▶ [WHAT YOU SHOULD DO]: Read through the data, and wherever a line holds the word "computer", write that line out.

(Stored entries)
▬▬▬

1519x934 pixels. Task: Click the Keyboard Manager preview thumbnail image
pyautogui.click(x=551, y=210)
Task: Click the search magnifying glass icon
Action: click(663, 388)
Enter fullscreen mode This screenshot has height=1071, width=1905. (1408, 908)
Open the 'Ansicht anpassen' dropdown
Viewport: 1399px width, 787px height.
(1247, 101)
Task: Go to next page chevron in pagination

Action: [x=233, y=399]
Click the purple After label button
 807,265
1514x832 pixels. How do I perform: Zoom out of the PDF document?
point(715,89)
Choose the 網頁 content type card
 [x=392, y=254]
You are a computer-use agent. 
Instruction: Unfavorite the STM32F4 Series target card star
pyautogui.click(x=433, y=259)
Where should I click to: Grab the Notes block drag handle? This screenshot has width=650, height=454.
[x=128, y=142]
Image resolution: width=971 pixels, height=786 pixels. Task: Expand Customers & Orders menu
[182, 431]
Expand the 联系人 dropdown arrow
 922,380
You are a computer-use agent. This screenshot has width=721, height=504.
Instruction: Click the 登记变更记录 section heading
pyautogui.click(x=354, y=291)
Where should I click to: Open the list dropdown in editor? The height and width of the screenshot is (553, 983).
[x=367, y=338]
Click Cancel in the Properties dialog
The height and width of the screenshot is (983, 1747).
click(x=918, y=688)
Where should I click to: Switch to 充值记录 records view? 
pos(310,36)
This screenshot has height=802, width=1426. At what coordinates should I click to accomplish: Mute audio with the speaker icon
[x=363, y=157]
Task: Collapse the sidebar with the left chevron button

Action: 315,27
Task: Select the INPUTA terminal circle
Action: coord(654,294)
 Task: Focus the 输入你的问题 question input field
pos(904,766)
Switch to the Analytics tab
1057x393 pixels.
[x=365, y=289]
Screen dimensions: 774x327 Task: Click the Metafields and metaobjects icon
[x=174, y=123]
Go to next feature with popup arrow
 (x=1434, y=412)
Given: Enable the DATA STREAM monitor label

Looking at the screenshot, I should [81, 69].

▬▬▬

▶ [ANSWER AREA]:
You are a computer-use agent. 
You are a computer-use agent. This screenshot has width=721, height=504.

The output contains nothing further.